Type 4 (Hyperkalemic) RTA
- Pathophysiology: Aldosterone deficiency or resistance, leading to impaired Na⁺ reabsorption and K⁺/H⁺ secretion in the collecting duct. The resulting hyperkalemia inhibits ammonia (NH₃) synthesis, further reducing acid excretion.
- Etiology:
- Diabetic nephropathy (hyporeninemic hypoaldosteronism) is a classic cause.
- Medications: ACE inhibitors, ARBs, NSAIDs, K⁺-sparing diuretics (e.g., spironolactone), TMP-SMX.
- Adrenal insufficiency (Addison’s disease).
- Clinical Presentation:
- Usually mild, asymptomatic acidosis.
- Hyperkalemia is the hallmark finding and can cause cardiac arrhythmias.
- Diagnosis:
- Serum: Normal anion gap acidosis, hyperkalemia.
- Urine pH < 5.5 (distal acidification ability is intact).
- Management:
- Treat the underlying cause and stop offending drugs.
- Low-potassium diet.
- Loop or thiazide diuretics can be used to manage hyperkalemia.

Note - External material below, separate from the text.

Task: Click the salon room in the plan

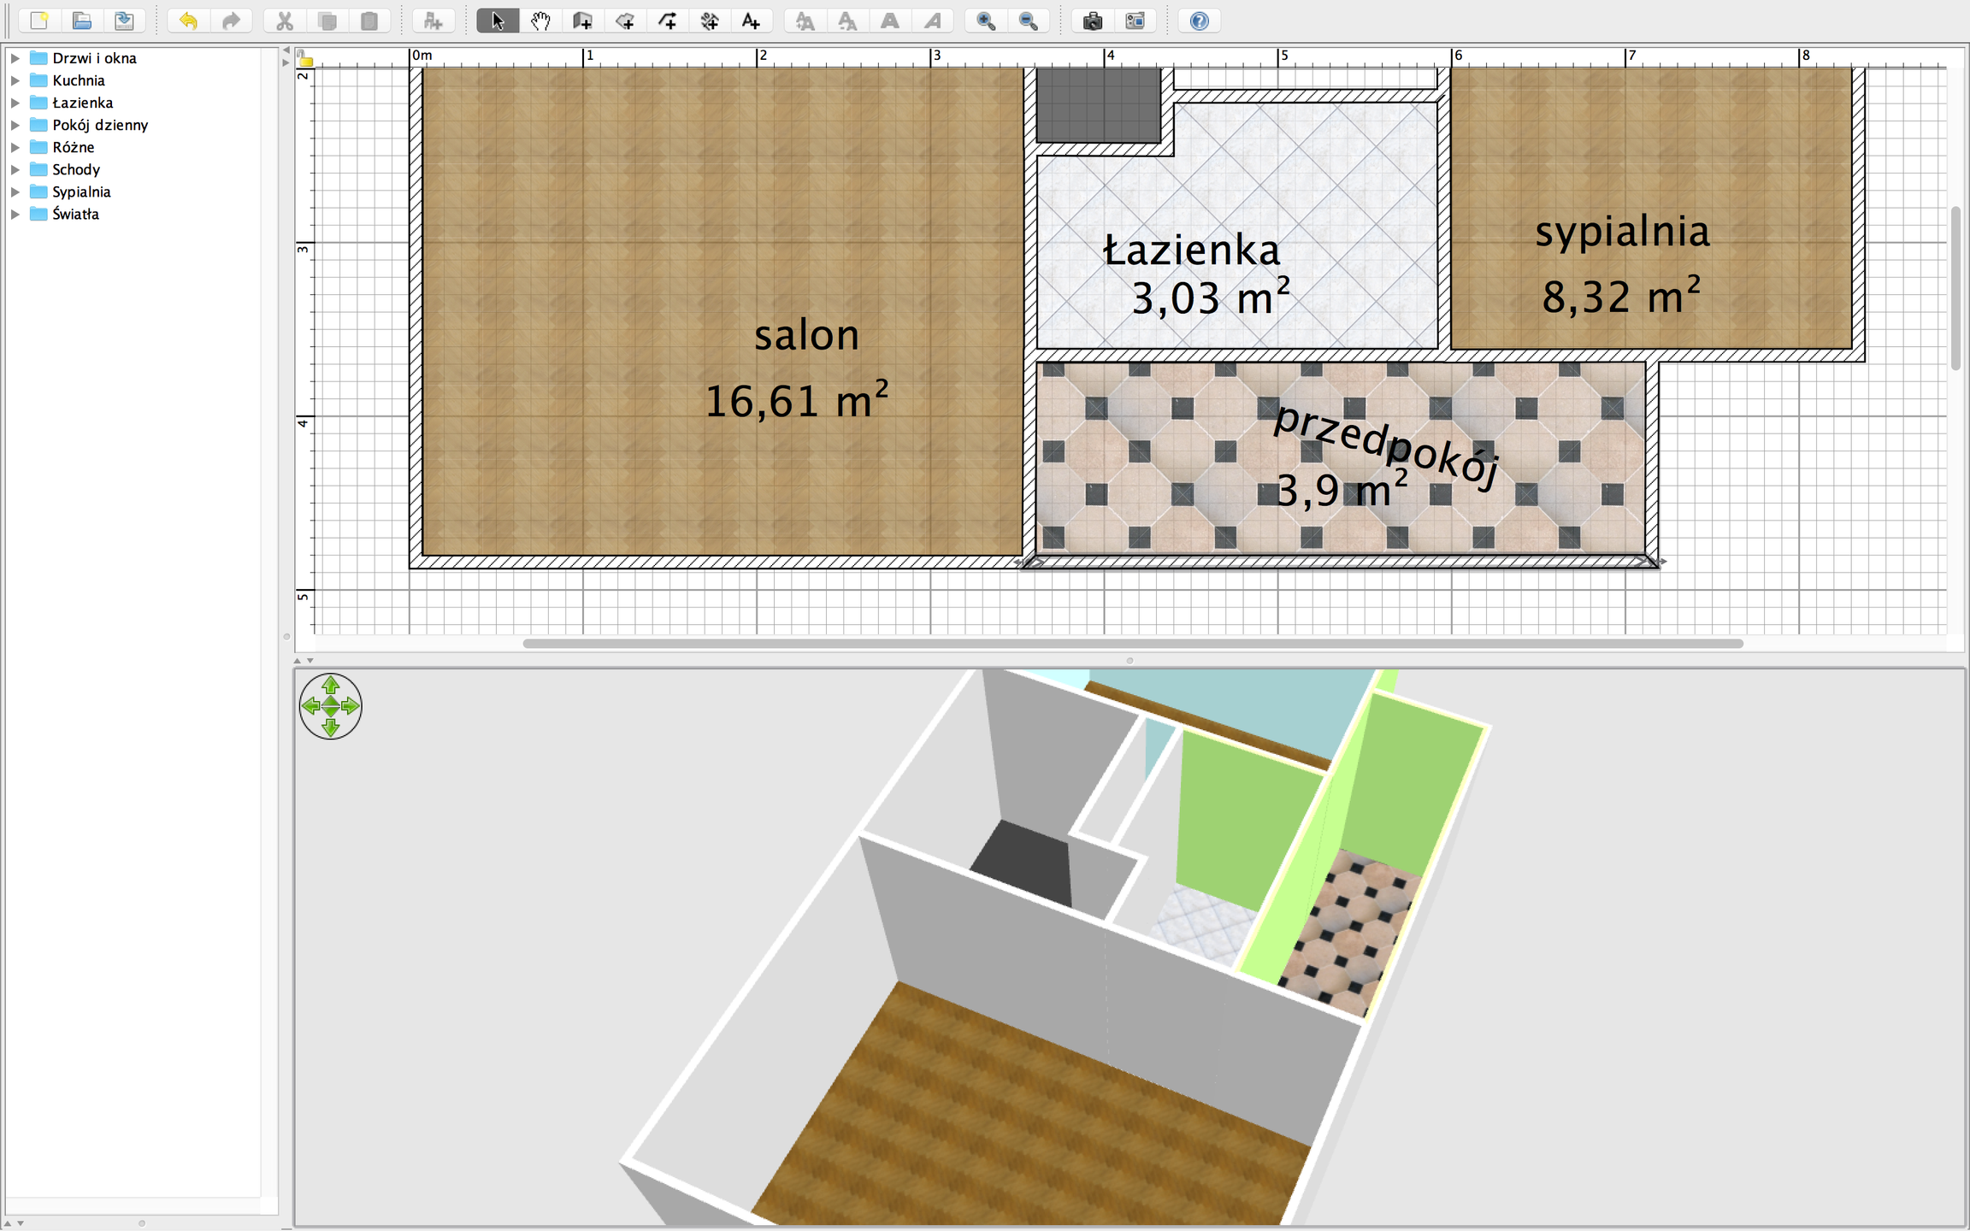Action: 723,312
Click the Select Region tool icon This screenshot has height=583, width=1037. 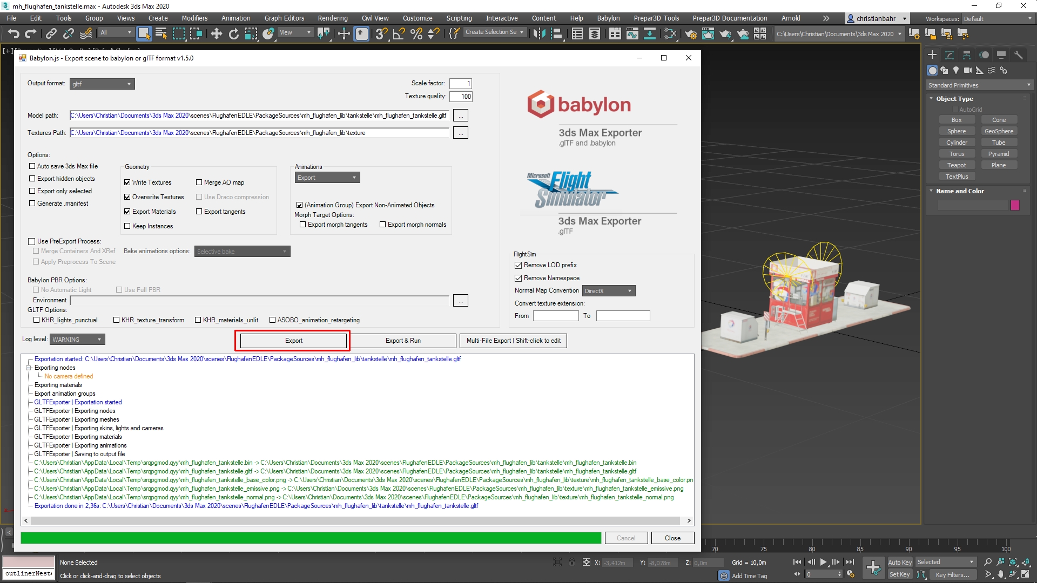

- Fludrocortisone (a mineralocorticoid) may be used in cases of aldosterone deficiency if the patient is not volume-overloaded.
Feature | Type 1 (Distal) | Type 2 (Proximal) | Type 4 (Hyperkalemic) |
---|---|---|---|
Defect | ↓ H⁺ secretion | ↓ HCO₃⁻ reabsorption | Aldosterone deficiency/resistance |
Serum K⁺ | Low | Low | High |
Urine pH | > 5.5 | Variable (< 5.5 once acidotic) | < 5.5 |
Key Association | Kidney stones, autoimmune dz | Fanconi syndrome, multiple myeloma | Diabetes, ACE inhibitors |
Tip
Type 1 (Distal) RTA
- High Urine pH (>5.5): The distal H⁺ pump is broken, so acid (H⁺) cannot be secreted. The urine is always alkaline.
- Low K⁺ (Hypokalemia): The body wastes K⁺ in the urine to try and conserve H⁺. Also, the H⁺/K⁺ pump that reabsorbs K⁺ is impaired.
Type 2 (Proximal) RTA
- Variable Urine pH (<5.5 when severely acidotic): The proximal tubule leaks bicarbonate (HCO₃⁻), initially making urine alkaline. Once serum HCO₃⁻ is very low, there’s none left to leak, and the normal distal tubule can successfully acidify the urine.
- Low K⁺ (Hypokalemia): The lost HCO₃⁻ in the tubule acts as a diuretic, washing K⁺ out into the urine.
Type 4 (Hyperkalemic) RTA
- Low Urine pH (<5.5): The problem is aldosterone failure, not broken H⁺ pumps. However, the resulting hyperkalemia prevents the kidney from making ammonia (NH₃), which is needed to buffer the acid. Urine is acidic, but total acid excretion is low.
- High K⁺ (Hyperkalemia): This is the root cause. Without aldosterone, the kidney cannot secrete K⁺, so it builds up in the blood.